* Source passage *
━━━━━━━━

Chapter 14, *A Christian View of Mathematics*, seeks to explore the relation of God to mathematics. Byl again opts for mathematical realism, but also attempts to ground a portion of mathematics — including the law of non-contradiction, the axiom of choice, and notions of a completed infinity — on attributes of God found in the Christian scriptures.

The book is well thought out, but there are some items that Byl might consider by way of improvement if the opportunity for a new edition presents itself. The first relates to the reading audience. The writing style is quite assertive, and while all of Byl's criticisms of a naturalistic worldview are good ones, many could be initially met with ready-made answers. Thus, I worry that some of my agnostic friends would dismiss his book too readily. Such a concern would be assuaged if Byl were to make two simple changes.

First, he could allow opposing views more grace by adding some preliminary remarks similar to those made by Reppert in his defense of C.S. Lewis: "It seems to me that many discussions of Lewis's arguments treat these arguments as finished products, to be accepted or rejected as they stand ... There are, of course, valid points to be made on the side opposing Lewis ... [whose argument] can either be offered as a final answer or as a spur to think the relevant issues through oneself" (Reppert, pages 12-14). Second, Byl might consider toning down the certainty with which he dismisses a variety of positions. Several times throughout the book he makes concluding statements like, "Such questions xxx is unable to answer," where xxx is the name of a person espousing a view with which he disagrees.

There are also instances of what I would call inappropriate criticisms of silence, where Byl says things like, "so and so gives no detailed argumentation for such and such." But Byl himself gives no such "detailed argumentation" in some of the theories he develops.

━━━━━━━━

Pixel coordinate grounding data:

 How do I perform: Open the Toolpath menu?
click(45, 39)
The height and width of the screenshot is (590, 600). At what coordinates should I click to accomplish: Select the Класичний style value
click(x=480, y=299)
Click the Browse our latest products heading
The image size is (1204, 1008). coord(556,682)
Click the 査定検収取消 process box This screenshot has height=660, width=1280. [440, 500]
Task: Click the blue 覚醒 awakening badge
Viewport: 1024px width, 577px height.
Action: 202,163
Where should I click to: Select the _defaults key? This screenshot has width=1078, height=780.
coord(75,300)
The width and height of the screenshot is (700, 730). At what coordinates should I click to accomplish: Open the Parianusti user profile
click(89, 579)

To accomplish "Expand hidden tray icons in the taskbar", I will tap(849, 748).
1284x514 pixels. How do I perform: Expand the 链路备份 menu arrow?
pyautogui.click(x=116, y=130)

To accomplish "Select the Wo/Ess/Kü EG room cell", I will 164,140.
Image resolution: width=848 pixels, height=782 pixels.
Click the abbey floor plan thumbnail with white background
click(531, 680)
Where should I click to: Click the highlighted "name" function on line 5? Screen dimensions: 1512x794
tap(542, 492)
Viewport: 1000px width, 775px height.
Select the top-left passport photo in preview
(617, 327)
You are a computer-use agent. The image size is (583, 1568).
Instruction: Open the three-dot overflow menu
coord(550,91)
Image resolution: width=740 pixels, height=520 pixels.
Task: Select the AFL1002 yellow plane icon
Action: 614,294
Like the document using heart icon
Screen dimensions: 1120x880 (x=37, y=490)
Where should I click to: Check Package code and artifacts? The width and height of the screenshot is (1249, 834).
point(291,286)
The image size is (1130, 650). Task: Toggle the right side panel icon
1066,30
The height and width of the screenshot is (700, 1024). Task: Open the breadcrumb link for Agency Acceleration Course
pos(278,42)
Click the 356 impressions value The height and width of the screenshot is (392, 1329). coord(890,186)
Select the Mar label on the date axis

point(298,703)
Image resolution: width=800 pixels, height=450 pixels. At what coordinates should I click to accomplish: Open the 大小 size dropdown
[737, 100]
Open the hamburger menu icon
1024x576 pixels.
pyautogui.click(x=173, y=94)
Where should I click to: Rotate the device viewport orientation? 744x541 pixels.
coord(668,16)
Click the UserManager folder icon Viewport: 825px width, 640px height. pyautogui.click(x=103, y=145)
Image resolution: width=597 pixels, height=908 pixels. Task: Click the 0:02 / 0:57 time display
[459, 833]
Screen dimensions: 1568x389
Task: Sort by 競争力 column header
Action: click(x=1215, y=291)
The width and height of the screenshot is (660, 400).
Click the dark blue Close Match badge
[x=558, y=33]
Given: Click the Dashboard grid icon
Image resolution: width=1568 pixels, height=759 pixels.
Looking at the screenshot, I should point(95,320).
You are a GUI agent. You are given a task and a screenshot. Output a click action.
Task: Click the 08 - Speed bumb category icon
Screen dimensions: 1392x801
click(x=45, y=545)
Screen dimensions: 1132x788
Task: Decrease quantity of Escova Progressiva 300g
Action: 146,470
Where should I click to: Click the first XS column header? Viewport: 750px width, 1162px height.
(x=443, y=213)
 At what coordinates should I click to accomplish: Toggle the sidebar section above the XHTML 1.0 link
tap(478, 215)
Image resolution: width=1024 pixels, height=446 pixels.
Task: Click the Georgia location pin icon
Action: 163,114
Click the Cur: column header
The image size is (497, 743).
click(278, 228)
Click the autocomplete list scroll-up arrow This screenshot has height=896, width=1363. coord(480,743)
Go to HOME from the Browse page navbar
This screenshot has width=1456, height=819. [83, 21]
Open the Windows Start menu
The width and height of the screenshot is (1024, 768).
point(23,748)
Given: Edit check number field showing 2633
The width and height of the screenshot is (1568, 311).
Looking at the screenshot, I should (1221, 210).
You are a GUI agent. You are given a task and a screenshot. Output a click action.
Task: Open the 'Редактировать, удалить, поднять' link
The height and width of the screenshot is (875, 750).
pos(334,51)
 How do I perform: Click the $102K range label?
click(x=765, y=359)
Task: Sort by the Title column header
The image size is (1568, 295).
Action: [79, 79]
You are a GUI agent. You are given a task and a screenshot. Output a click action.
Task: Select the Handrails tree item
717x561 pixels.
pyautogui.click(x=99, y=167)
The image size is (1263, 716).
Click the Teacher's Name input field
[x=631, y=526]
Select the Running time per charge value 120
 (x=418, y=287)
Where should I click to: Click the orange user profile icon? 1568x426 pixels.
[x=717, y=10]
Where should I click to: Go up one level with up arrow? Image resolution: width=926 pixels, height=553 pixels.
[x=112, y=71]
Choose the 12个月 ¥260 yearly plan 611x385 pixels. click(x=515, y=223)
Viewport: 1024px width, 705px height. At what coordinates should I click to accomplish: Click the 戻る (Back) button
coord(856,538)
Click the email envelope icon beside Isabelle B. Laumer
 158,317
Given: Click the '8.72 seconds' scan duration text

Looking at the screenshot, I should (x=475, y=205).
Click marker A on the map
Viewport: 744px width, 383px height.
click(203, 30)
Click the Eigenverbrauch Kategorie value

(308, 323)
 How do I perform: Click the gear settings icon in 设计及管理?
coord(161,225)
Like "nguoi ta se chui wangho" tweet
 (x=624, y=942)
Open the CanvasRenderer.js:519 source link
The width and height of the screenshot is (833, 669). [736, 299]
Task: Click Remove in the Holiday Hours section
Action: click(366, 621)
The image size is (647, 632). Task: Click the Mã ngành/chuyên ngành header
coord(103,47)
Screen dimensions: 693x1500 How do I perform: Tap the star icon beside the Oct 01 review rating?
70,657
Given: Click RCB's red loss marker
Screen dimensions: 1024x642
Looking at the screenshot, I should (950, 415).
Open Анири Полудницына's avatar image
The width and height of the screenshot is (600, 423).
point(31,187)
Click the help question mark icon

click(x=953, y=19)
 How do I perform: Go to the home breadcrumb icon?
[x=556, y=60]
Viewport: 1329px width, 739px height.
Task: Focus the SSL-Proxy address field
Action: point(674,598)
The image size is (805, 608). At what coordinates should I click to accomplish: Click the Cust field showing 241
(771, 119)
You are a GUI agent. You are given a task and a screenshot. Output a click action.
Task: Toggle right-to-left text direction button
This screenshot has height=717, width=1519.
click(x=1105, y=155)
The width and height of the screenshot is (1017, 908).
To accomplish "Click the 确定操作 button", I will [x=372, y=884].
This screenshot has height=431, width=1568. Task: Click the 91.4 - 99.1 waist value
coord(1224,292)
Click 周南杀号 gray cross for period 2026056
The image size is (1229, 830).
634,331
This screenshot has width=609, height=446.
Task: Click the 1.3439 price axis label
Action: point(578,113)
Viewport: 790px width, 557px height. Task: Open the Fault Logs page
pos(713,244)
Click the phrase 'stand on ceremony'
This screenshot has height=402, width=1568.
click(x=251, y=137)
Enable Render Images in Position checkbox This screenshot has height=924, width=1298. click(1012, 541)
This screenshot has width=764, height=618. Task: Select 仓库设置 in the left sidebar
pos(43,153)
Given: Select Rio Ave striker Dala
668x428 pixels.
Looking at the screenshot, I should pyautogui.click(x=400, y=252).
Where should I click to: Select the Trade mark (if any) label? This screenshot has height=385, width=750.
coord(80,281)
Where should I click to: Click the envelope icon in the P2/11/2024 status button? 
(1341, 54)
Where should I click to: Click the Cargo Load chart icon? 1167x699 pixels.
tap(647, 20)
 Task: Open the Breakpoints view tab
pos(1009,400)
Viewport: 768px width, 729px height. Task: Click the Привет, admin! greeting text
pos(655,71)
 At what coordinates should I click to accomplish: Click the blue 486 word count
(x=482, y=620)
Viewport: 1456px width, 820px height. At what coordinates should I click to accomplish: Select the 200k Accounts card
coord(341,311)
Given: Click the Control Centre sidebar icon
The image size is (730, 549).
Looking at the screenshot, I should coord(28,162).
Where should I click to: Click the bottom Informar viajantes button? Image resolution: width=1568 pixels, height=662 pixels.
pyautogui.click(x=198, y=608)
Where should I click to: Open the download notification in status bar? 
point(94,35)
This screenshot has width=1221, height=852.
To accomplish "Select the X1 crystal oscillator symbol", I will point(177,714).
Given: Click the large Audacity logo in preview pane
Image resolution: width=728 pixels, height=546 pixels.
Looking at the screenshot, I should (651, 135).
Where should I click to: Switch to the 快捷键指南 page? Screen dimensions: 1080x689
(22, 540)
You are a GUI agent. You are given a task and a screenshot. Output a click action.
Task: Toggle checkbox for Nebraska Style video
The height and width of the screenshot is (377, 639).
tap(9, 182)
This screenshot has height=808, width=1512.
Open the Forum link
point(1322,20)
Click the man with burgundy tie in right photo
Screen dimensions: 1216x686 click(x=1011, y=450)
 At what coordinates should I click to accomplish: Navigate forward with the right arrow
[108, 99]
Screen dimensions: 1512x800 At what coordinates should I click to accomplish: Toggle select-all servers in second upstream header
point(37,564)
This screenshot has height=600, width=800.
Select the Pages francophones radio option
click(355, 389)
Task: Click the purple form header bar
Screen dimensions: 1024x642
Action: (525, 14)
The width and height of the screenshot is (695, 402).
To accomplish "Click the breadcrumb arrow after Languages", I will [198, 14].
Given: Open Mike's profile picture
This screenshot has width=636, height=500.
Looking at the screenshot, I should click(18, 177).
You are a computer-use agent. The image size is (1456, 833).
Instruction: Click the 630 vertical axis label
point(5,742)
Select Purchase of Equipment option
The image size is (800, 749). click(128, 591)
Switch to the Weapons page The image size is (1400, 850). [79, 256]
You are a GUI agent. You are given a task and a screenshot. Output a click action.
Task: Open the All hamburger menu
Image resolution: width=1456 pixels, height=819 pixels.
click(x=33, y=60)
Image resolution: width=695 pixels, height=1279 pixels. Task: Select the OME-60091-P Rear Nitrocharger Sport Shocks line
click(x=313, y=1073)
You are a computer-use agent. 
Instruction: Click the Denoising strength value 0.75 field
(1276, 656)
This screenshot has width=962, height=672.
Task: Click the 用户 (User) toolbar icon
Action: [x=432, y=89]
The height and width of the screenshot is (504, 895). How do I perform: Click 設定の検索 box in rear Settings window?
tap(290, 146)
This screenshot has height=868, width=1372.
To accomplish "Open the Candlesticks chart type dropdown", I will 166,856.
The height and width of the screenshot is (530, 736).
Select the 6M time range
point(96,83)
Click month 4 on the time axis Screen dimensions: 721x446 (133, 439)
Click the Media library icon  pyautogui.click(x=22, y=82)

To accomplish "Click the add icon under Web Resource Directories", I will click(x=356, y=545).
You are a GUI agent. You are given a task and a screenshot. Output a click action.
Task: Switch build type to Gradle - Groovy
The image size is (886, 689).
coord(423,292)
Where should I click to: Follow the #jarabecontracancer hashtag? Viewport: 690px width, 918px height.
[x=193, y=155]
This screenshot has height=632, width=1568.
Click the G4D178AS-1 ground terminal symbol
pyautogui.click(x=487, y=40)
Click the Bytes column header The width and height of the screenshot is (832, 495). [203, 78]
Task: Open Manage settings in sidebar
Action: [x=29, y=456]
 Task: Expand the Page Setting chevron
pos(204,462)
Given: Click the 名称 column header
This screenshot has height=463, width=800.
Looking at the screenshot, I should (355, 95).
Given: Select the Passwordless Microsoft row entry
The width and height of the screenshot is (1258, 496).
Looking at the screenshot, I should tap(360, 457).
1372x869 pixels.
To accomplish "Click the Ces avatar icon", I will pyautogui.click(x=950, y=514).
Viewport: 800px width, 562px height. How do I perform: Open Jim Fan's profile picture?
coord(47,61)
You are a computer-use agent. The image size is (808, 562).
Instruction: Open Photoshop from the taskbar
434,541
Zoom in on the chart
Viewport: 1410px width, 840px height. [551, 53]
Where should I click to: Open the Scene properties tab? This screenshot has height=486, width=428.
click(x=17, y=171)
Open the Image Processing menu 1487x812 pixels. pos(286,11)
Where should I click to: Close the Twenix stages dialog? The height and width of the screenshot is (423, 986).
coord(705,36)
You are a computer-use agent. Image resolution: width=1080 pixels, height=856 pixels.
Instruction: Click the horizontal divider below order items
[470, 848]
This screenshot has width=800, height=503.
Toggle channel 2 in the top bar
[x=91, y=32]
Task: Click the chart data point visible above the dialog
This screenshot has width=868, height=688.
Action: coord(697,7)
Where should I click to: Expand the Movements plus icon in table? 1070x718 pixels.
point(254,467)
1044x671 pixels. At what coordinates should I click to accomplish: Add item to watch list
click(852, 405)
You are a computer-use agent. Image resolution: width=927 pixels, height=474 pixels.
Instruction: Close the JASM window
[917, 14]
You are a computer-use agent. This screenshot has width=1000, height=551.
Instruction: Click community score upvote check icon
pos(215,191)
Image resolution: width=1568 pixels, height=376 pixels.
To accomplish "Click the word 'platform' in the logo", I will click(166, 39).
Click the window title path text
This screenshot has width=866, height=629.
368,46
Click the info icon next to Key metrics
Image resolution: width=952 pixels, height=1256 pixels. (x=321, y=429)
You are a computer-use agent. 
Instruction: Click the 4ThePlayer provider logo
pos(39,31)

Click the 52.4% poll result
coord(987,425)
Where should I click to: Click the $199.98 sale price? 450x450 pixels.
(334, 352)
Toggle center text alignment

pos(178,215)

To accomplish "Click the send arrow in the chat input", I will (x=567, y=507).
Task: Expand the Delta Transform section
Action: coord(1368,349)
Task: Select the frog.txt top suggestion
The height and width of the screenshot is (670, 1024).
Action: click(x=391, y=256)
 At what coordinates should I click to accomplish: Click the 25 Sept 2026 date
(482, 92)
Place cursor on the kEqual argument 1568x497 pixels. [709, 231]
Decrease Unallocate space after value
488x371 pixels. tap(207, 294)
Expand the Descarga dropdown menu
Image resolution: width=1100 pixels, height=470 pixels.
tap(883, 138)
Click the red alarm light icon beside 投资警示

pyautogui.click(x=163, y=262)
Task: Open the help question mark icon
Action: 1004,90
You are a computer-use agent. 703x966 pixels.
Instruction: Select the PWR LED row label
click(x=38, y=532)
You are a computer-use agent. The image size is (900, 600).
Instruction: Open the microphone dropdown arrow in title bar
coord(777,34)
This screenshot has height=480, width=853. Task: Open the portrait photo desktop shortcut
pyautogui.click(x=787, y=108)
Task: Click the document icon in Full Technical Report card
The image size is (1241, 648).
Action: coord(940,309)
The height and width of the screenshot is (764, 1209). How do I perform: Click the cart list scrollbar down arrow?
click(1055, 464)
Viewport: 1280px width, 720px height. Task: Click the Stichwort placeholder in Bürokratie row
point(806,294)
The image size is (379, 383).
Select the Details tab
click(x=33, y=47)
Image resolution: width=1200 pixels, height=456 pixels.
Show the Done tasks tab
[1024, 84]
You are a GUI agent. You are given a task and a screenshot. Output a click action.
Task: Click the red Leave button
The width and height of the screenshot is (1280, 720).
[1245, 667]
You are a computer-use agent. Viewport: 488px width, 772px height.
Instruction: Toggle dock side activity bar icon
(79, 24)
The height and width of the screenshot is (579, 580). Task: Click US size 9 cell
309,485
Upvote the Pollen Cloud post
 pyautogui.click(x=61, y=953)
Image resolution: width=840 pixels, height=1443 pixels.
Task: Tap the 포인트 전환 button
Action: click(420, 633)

━━━━━━━━

* Required action A *
Can you rewrite the stretch of the book review from "The book is" through "two simple changes.", replacing "assertive" with "forceful"?
* Required action B *
Answer these questions about the book review:
(i) Which chapter number seeks to explore the relation of God to mathematics?
(ii) Whose defense of C.S. Lewis does the reviewer suggest Byl model his preliminary remarks on?
(iii) How does the reviewer describe Byl's writing style?
* Required action C *
What might come next in the book review? Write a continuation that picks up after its final sentence.

* Response A *
The book is well thought out, but there are some items that Byl might consider by way of improvement if the opportunity for a new edition presents itself. The first relates to the reading audience. The writing style is quite forceful, and while all of Byl's criticisms of a naturalistic worldview are good ones, many could be initially met with ready-made answers. Thus, I worry that some of my agnostic friends would dismiss his book too readily. Such a concern would be assuaged if Byl were to make two simple changes.

* Response B *
(i) Chapter 14.
(ii) Reppert's.
(iii) Quite assertive.

* Response C *
Byl is extremely well-read, and has an impressive bibliography. Nevertheless, there are at least two sources he omits with which he could have profitably interacted. *Conversations on Mind, Matter, and Mathematics* (Princeton, 1989), pits biologist Jean-Pierre Changeux, who argues that mathematics is merely a product of neural interactions in the human brain, against mathematician Alain Connes, who argues for an objective, independent existence of mathematical objects. There were also numerous occasions where he might have drawn from chapters in Mathematics in a Postmodern Age: A Christian Perspective, (Eerdmans, 2001).

Finally, there are some minor inaccuracies in the book. Kant is said to be an empiricist (page 38), a label that would puzzle philosophers, as no empiricist would accept Kant's notion of the synthetic a priori. A better classification is a constructivist, or maybe a rationalist-empiricist hybrid. Euclid's theorem on the infinitude of prime numbers is said to be an *indirect* proof that "starts off by assuming the number of primes is *not* infinite" (page 145). Actually, Euclid's theorem is a *direct* proof of the claim, "Prime numbers are more than any assigned multitude of prime numbers." Perhaps less significant, Gödel's theorem could be nuanced a bit more precisely, and Goldbach's conjecture is cast as "any even whole number can be written as a sum of two primes" (page 145). Byl evidently chose not to bother his readers with a subtler version of Gödel's theorem, or with the requirement that the even number in Goldbach's conjecture be greater than 2. A danger with this approach, however, is that some knowledgeable folks, who are reading skeptically and looking for things to pick at, may, because of these simplifications, tend to read the rest of the book more dismissively than they would otherwise.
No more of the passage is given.